Dr. Neeraj Kumar Goyal: Championing Non-Operative Excellence in Pediatric Orthopedics
Hello everyone, I’m Dr. Neeraj Kumar Goyal, and I’m delighted to share a detailed look into a recent successful case. This involves a 13-year-old male with a displaced fracture of both forearm bones (radius and ulna). We successfully treated this injury conservatively using a specialized technique.
X-ray Post Injury
The Complex Anatomy and High Stakes of Forearm Fractures
The forearm is complex, comprising the radius and ulna, crucial for pronation and supination. Strong muscles and the interosseous membrane maintain the bone relationship. When both bones fracture, powerful muscles cause displacement, making stability difficult.
The Challenge: A Displaced Both-Bone Fracture
The patient’s fracture had significant displacement and angulation, often mandating surgery (ORIF) globally. Surgery risks damage to the active growth plates (physes) and requires hardware removal later. Our decision was guided by the child’s immense healing potential.
The Innovation: The Specialized Above-Elbow Cast in Extension
The core of our management was the two-phase technique: Closed Reduction followed by customized Casting Application. We aimed to achieve and mechanically maintain perfect anatomical alignment without incision.
Phase 1: Meticulous Closed Reduction
The procedure began under general anesthesia to ensure complete muscle relaxation. We used slow, sustained traction and manipulation to correct angulation and, critically, rotational malalignment. We confirmed the reduction instantly using fluoroscopy (real-time X-ray imaging).

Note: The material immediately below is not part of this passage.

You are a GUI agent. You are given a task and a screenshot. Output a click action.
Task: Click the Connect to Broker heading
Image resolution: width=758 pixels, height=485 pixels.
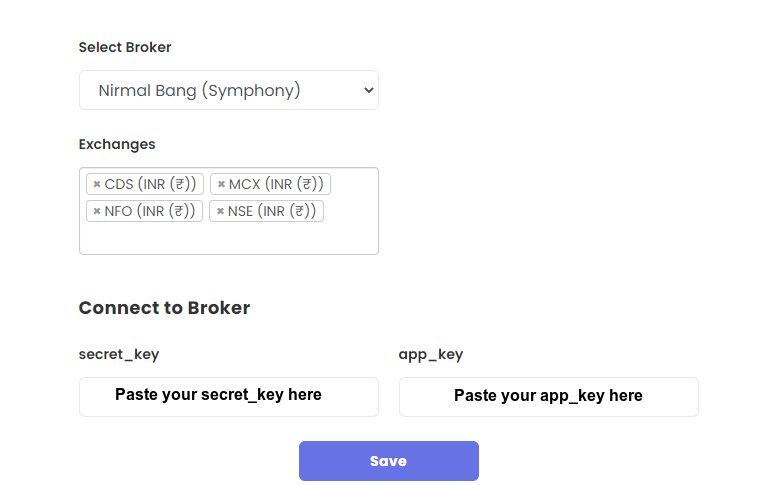(x=164, y=308)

Phase 2: The Above-Elbow Cast in Extension Technique
Traditional casting often fails to neutralize the strong deforming forces in this injury. We placed the elbow in near-full extension (straightened) to put key muscles on slack or tension. This position, combined with specific rotational alignment, helps to “lock” the reduction.
A. The Position of Immobilization: Extension is Key
Placing the elbow in extension neutralizes forces from the brachioradialis and biceps muscles. This unique position acts synergistically with the rotational positioning to create a stable, tissue-based internal splint. The cast used was a tight, well-padded long-arm cast (above the elbow).
B. The Three-Point Mold Application
The cast was meticulously molded, incorporating a powerful three-point mold. This creates a constant external corrective force to maintain the perfect reduction secured by the specialized position.
Vigilance and The Triumph of Remodeling
Conservative treatment requires exceptional vigilance to prevent loss of reduction. We conducted weekly X-rays for the first few weeks, the most critical period. The patient’s age allows for significant pediatric remodeling to finalize the correction over time.
The Outcome: A Full Functional Recovery
After six weeks, the cast was removed, and the patient’s recovery was swift and complete. He achieved perfect anatomical alignment and full range of motion (pronation/supination). He was spared the risks of surgery, anesthesia, and the need for future hardware removal.
Final Thoughts and The Future of Pediatric Orthopedics
This case validates tailoring specialized mechanical techniques to a child’s unique biology. The above-elbow cast in extension technique proves that innovation can be non-operative. We prioritize returning young patients to their active lives with full function and minimal trauma.